Die weiße Nacht des Todes
- Rowohlt
- Erschienen: Januar 2007
- 2
- Reinbek bei Hamburg: Rowohlt, 2007, Seiten: 384, Übersetzt: Gabriele Schrey-Vasara
- Helsinki: Gummerus, 2005, Titel: 'Likainen kaupunki', Originalsprache
Das hat was
Wenn man sich in einer Buchhandlung umschaut, dann gewinnt man den Eindruck, wir werden von skandinavischen Krimis überschwemmt. Im Verhältnis zur Bevölkerungszahl gesehen, schlagen die Nordlichter die ansonsten auch sehr beliebten amerikanischen und englischen Krimis sicher um Längen, in punkto Abwechslungsreichtum hat es jedoch den Anschein, dass sie hier noch etwas aufzuholen haben. So fühlt man sich fast in einen Krimi von Leena Lehtolainen versetzt, wenn man die ersten Seiten von Die weiße Nacht des Todes gelesen hat, doch dieser Eindruck verfliegt recht schnell. Jarko Sipilä erzählt hier eine Geschichte, die man ohne Déjà-vu-Gefühl verfolgen kann.

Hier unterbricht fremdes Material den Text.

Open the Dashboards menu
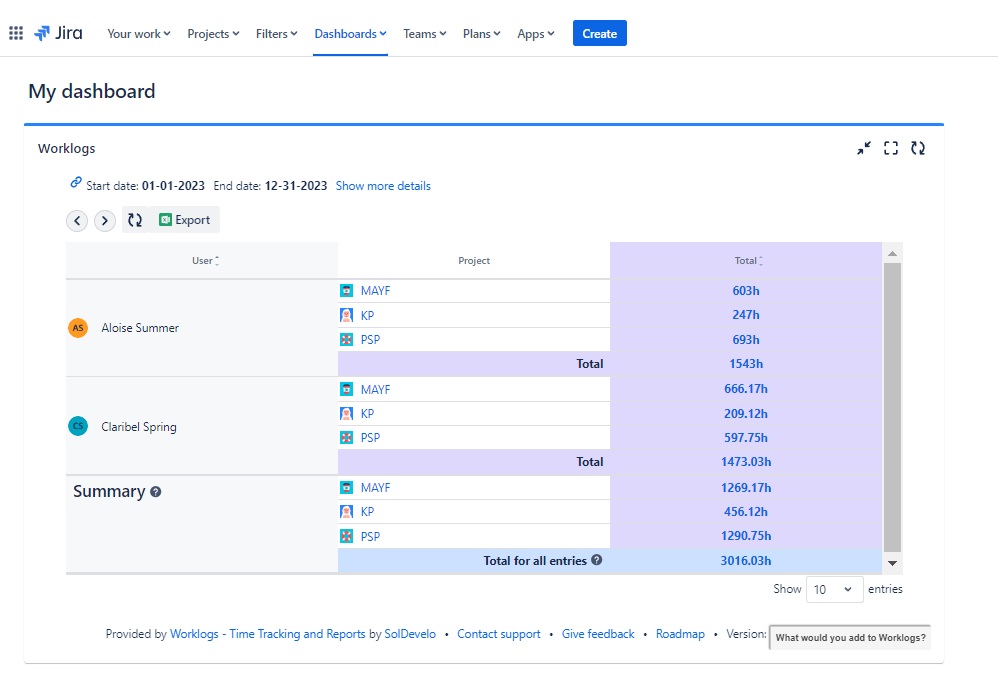The height and width of the screenshot is (684, 998). tap(349, 33)
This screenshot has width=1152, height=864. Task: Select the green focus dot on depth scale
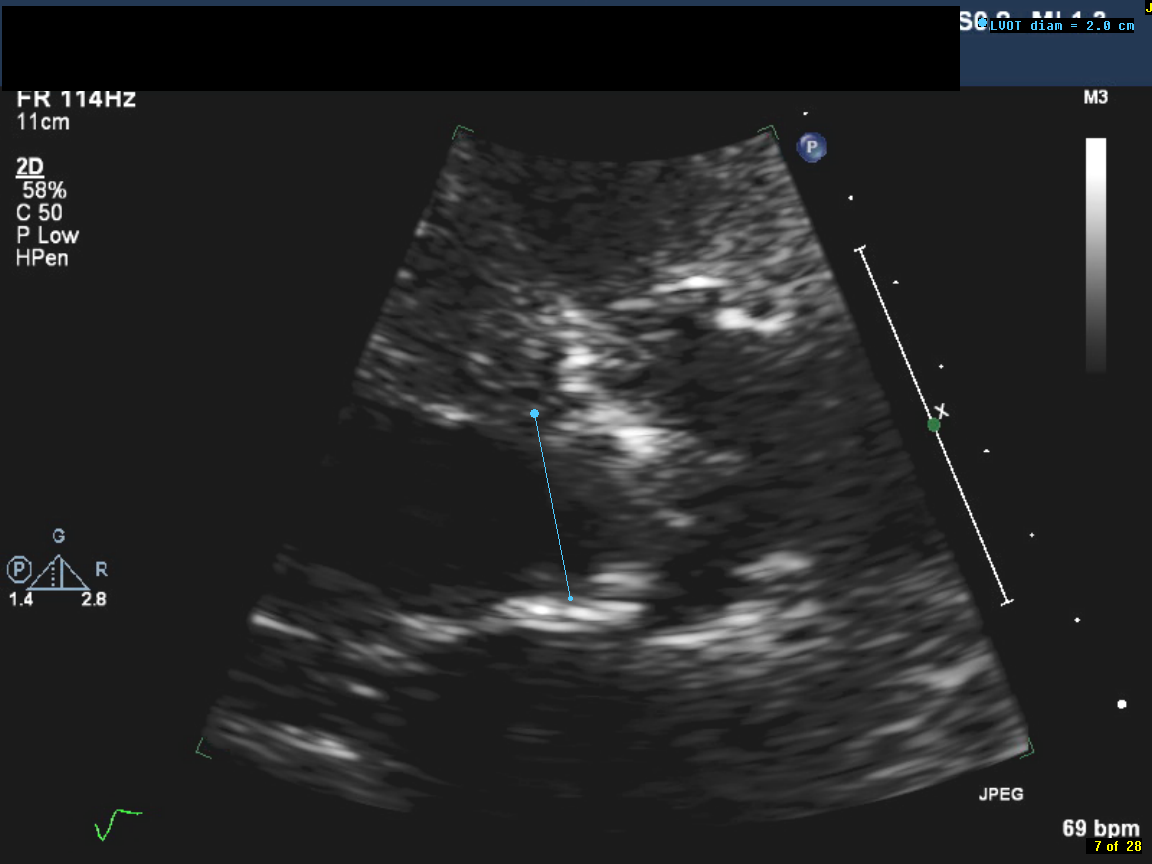pyautogui.click(x=934, y=425)
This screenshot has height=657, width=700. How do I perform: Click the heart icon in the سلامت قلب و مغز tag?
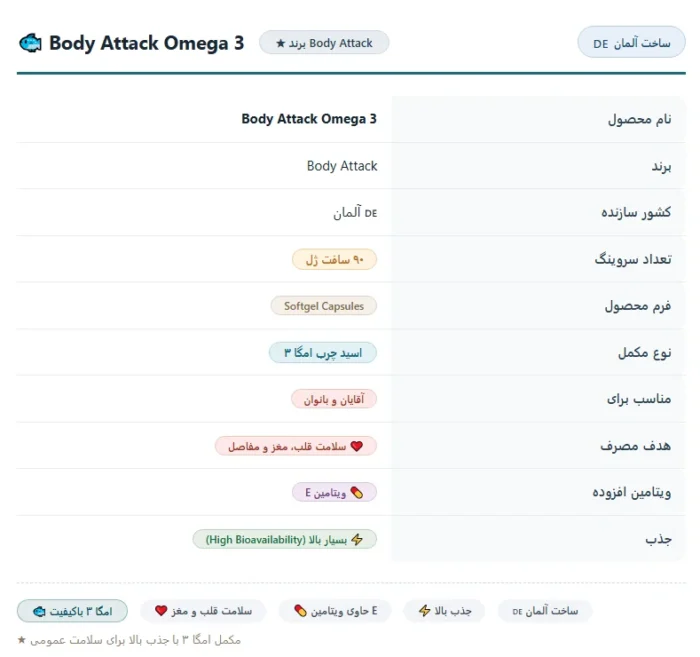[161, 611]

An einem Parkplatz nahe einer Tankstelle wird das Wrack eines ausgebrannten Lkws gefunden. Im verkohlten Führerhaus findet sich die Leiche eines Mannes. Kommissar Kari Takamäki und sein Team übernehmen den Fall. Die Obduktion ergibt, dass das Opfer nicht an den Folgen des Brandes starb, sondern an einer Überdosis Heroin. Er war schon tot, als der Brand ausbrach und es wurde Brandbeschleuniger verwendet. All das deutet auf Mord hin. Die Recherche am Zoll führt zum dem Ergebnis, dass es sich höchstwahrscheinlich um einen Esten namens Ivo Martinsoni handelt.

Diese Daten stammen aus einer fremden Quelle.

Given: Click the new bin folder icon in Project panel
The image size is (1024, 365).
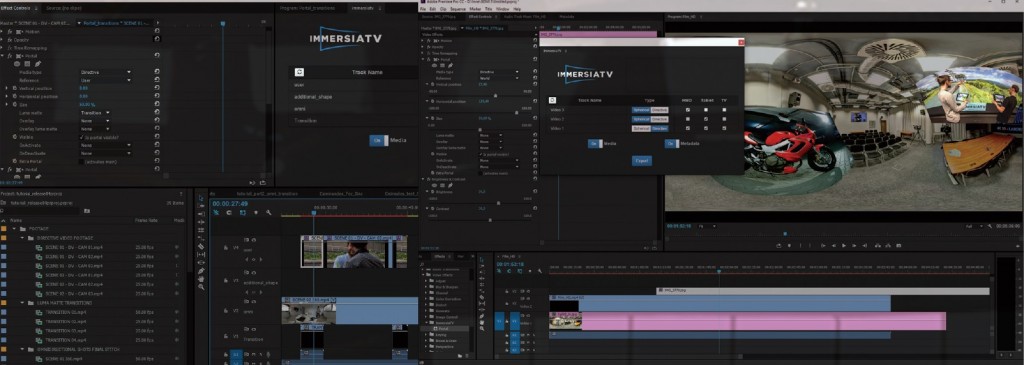Looking at the screenshot, I should pyautogui.click(x=87, y=211).
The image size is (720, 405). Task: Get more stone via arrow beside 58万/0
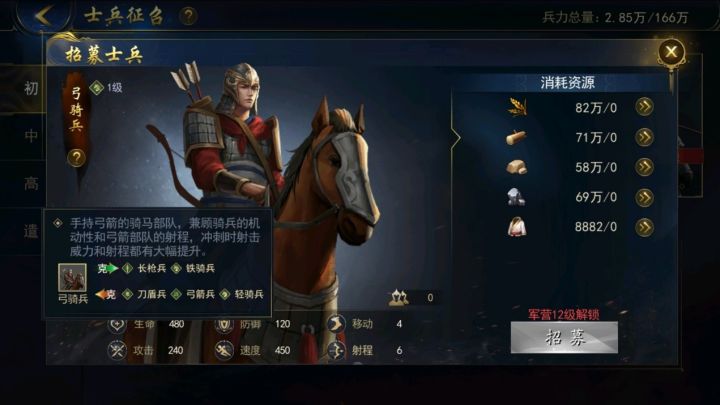coord(644,167)
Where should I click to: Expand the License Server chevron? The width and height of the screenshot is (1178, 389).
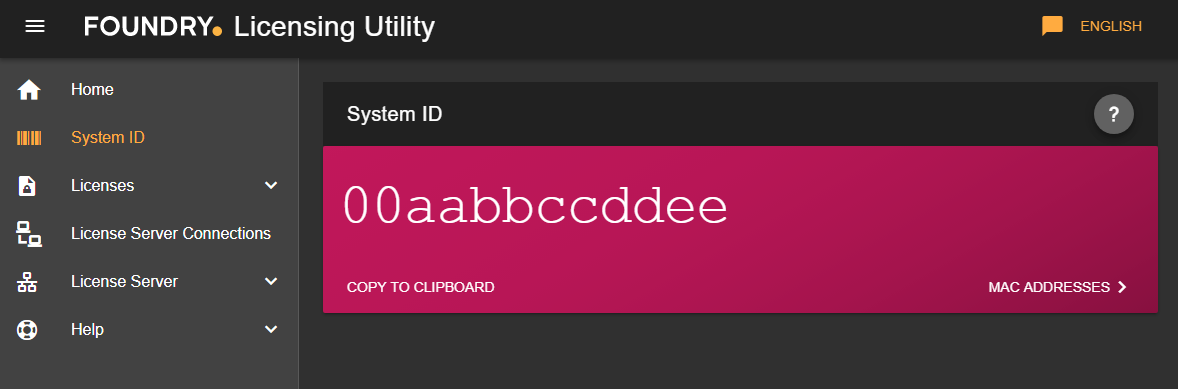click(x=271, y=282)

Der Weg führt nach Tallinn und wieder zurück
In der Datenbank der Polizei und der Grenzschutzbehörde ist nichts über ihn zu finden, doch das Zentralregister der Strafvollzugsbehörde gibt an, dass Martinsoni ein gutes Jahr in einem finnischen Gefängnis saß. Dem dortigen Gefängnisdirektor ist der angebliche Häftling wiederum nicht bekannt. Die estnische Polizei reagiert nicht auf die Anfragen, so dass sich ein Mitglied von Takamäkis Team in den Hubschrauber nach Tallinn setzt, um die ganze Sache zu beschleunigen. Doch die Spur führ wieder zurück nach Finnland und bringt Takamäki in einen Konflikt mit der eigenen Behörde.

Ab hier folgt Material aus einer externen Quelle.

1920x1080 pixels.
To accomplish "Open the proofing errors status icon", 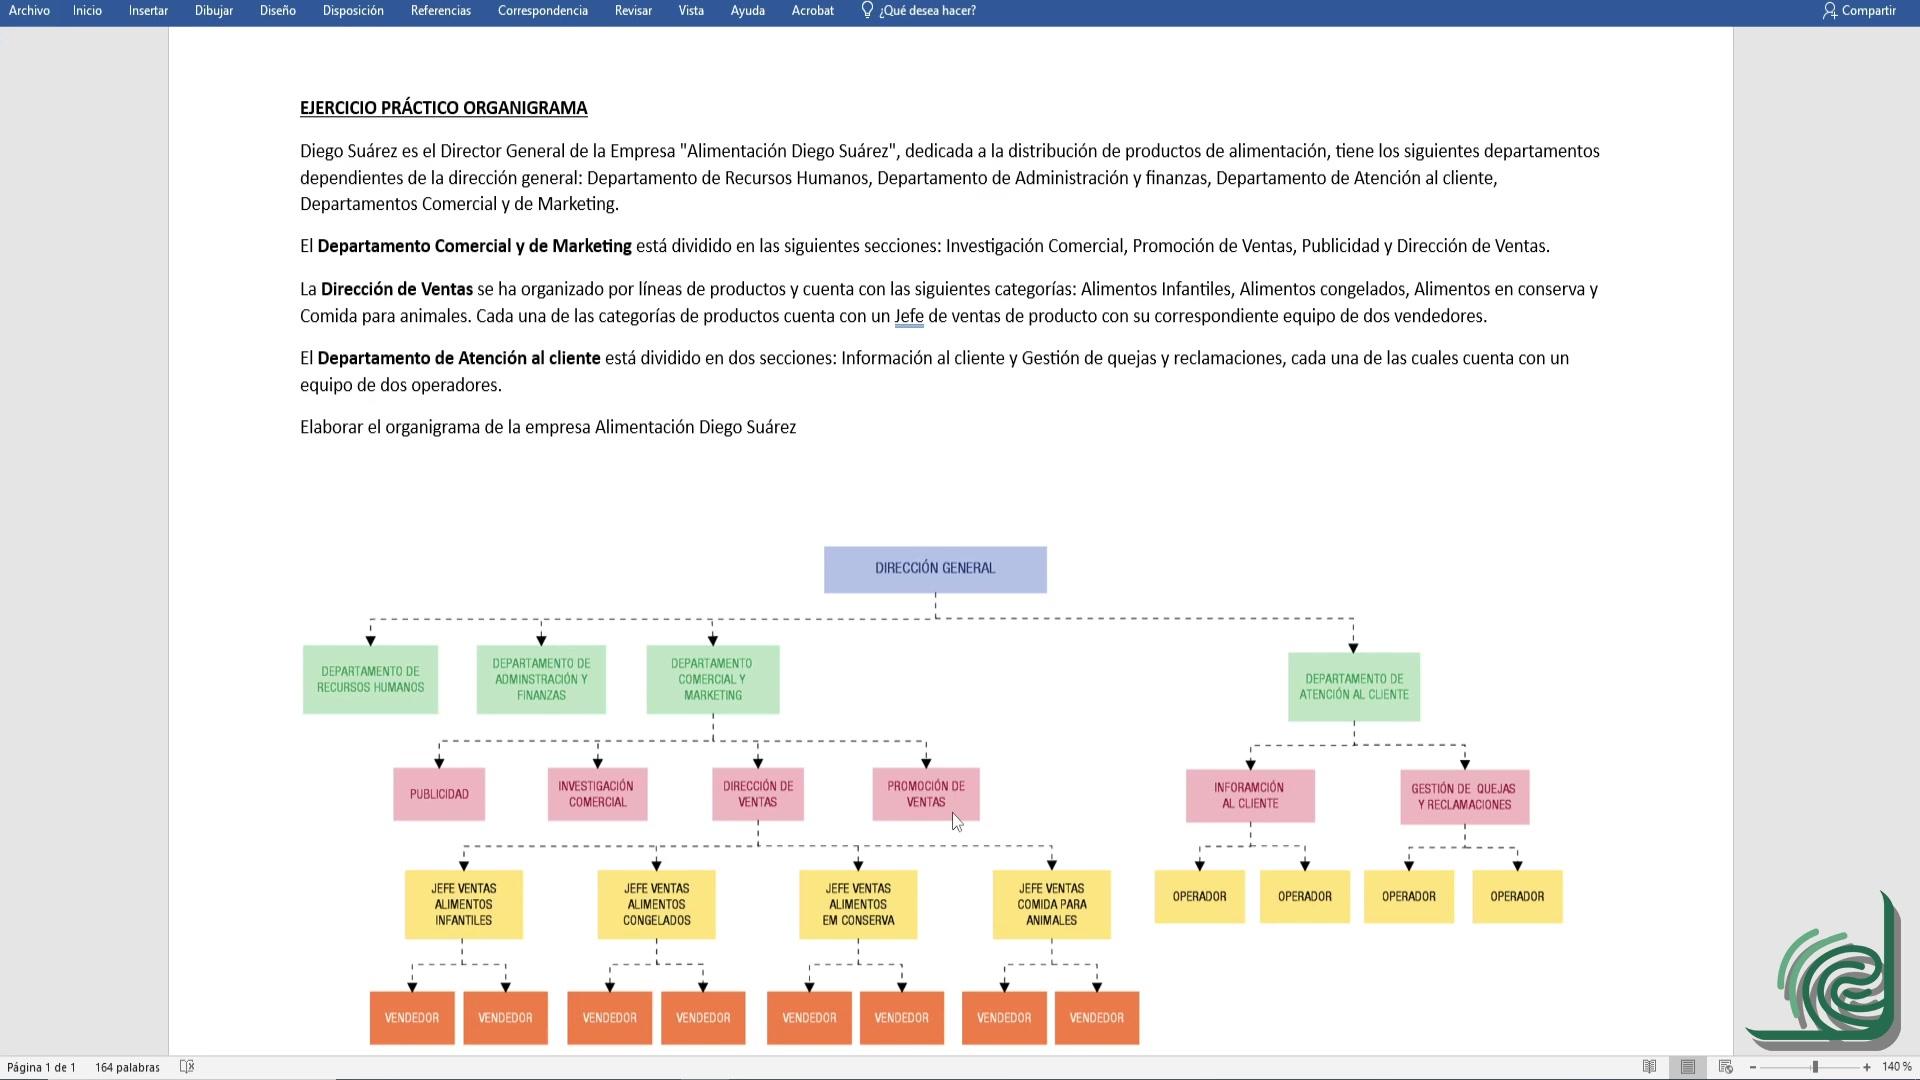I will (x=187, y=1067).

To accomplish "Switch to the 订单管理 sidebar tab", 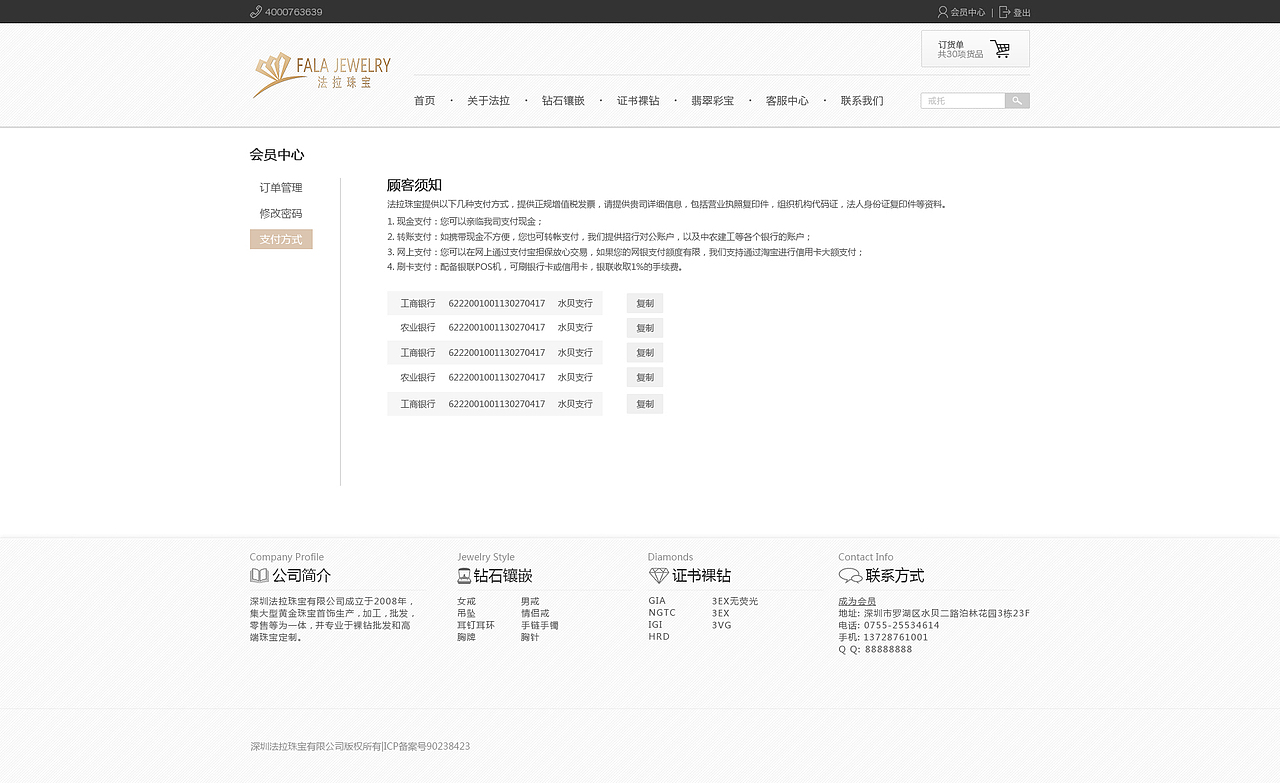I will point(281,187).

Jakko Sipilä ist kein Anfänger. Sein erster Krimi erschien 1996 und seine Serie um Kommissar Kari Takamäki umfasst derzeit sechs Bände. Mit dem fünften Band versucht man, ihn in Deutschland bekannt zu machen. Nicht mit dem ersten Band zu starten ist eine Praxis, die bei den Verlagen recht verbreitet ist, man setzt wohl auf die vermeintlich höhere Qualität. Später kann man immer noch die schwächeren Bücher unters Volk bringen. Dass man nicht von Anfang der Serie an dabei ist, stört in diesem Moment jedoch überhaupt nicht. Man findet einen guten Einstieg und Sipilä liefert genügend Background-Informationen über das Team der Ermittler, ohne zu sehr ins Detail zu gehen.
Die Hauptfiguren sind bis auf die kleine Vorreiterstellung von Kommissar Kari Takamäki nahezu gleichberechtigt. Sie versinken nicht, wie ansonsten in skandinavischen Krimis recht weit verbreitet, in einer düsteren Melancholie, sondern Alltagsprobleme wie Stress und zu wenig Zeit für die Familie werden in einer normalen Dosis eingesetzt. Auch der überspitzte Hinweis auf soziale Probleme in der Gesellschaft fehlt, wird aber auch nicht vermisst. An die ungewöhnlichen Namen gewöhnt man sich schon nach kurzer Zeit, auch wenn Mäki und Takamäki wie die finnische Variante von Meier und Obermeier klingen.
Überzeugend ohne wenn und aber
Der Autor treibt die Geschichte dynamisch voran, ohne irgendwelche unglaubwürdigen Thrill-Elemente einzusetzen und schildert solide Polizeiarbeit, ohne zu langweilen. Insgesamt profitiert die Geschichte von seinen Erfahrungen als Kriminal- und Justizreporter. Mit seiner überzeugenden und unaufgeregten Schreibweise fesselt er den Leser genau so viel, dass man das Buch ungern weglegen möchte. Mit zwei Lösungsvarianten ist das Ende zwar nicht allzu überraschend, aber Enttäuschung macht sich zu keiner Zeit breit.
Cover und deutscher Titel passen eigentlich nicht zur erzählten Handlung, da hätte man es eher bei "Dreckige Stadt" (Likainen Kaupunki) belassen sollen. Auch wenn der gewählte Titel Die weiße Nacht des Todes wenig einprägsam ist, den Namen Jarkko Sipilä kann man sich ruhig merken.